- FRAGMENT DO PRZECZYTANIA

„Jezus
udał się na drugi brzeg Jeziora Galilejskiego, czyli Tyberiadzkiego. Szedł za
Nim wielki tłum, bo oglądano znaki, jakie czynił dla tych, którzy chorowali.
Jezus wszedł na wzgórze i usiadł tam ze swoimi uczniami. A zbliżało się święto
żydowskie, Pascha. Kiedy więc Jezus podniósł oczy i ujrzał, że liczne tłumy
schodzą się do Niego, rzekł do Filipa: „Gdzie kupimy chleba, aby oni się
najedli?” A mówił to, wystawiając go na próbę. Wiedział bowiem, co ma czynić.

- UDOSTĘPNIONY MATERIAŁ
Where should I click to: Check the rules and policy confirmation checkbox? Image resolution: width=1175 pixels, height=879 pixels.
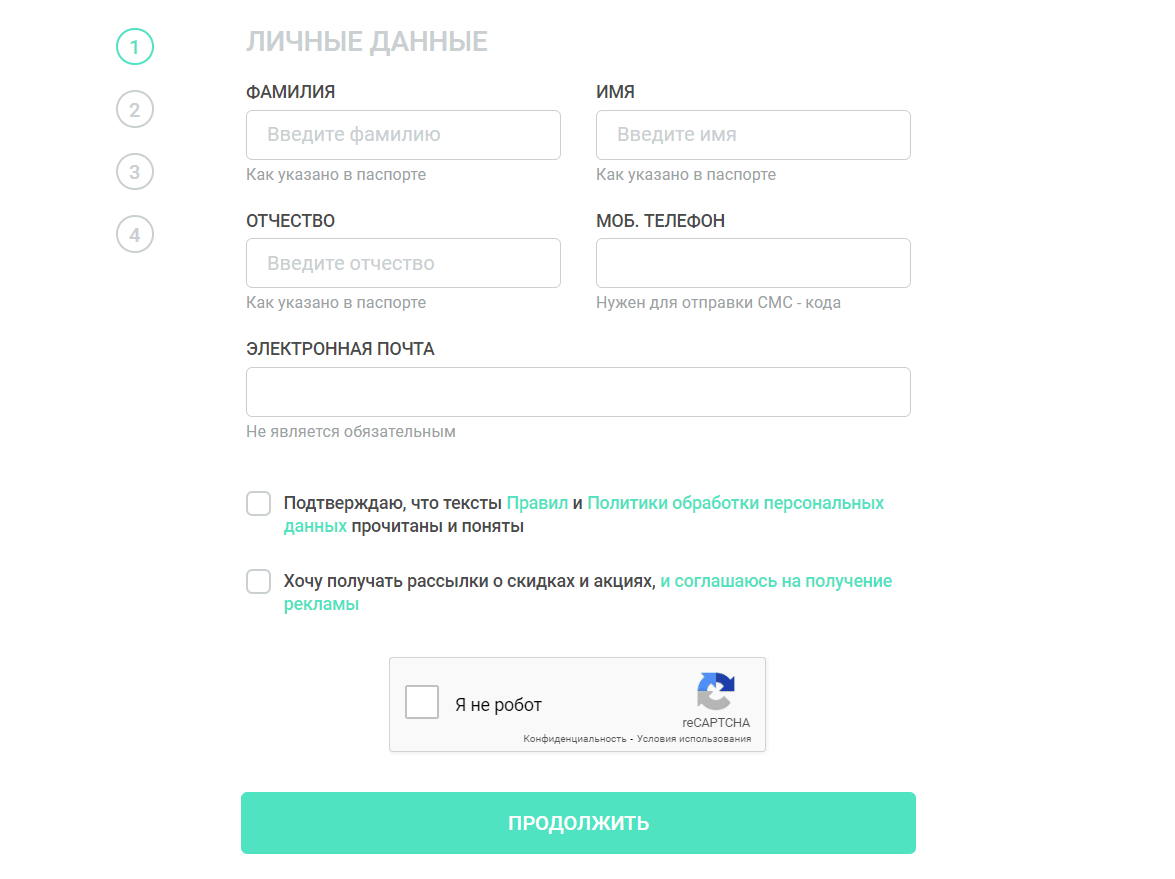click(259, 504)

- TREŚĆ POLECENIA
Skopiuj wiernie z fragmentu o Jezusie nad Jeziorem Galilejskim tekst od słów „Jezus wszedł na” aż do słów „co ma czynić.” włącznie.

- ODPOWIEDŹ PONIŻEJ
Jezus wszedł na wzgórze i usiadł tam ze swoimi uczniami. A zbliżało się święto
żydowskie, Pascha. Kiedy więc Jezus podniósł oczy i ujrzał, że liczne tłumy
schodzą się do Niego, rzekł do Filipa: „Gdzie kupimy chleba, aby oni się
najedli?” A mówił to, wystawiając go na próbę. Wiedział bowiem, co ma czynić.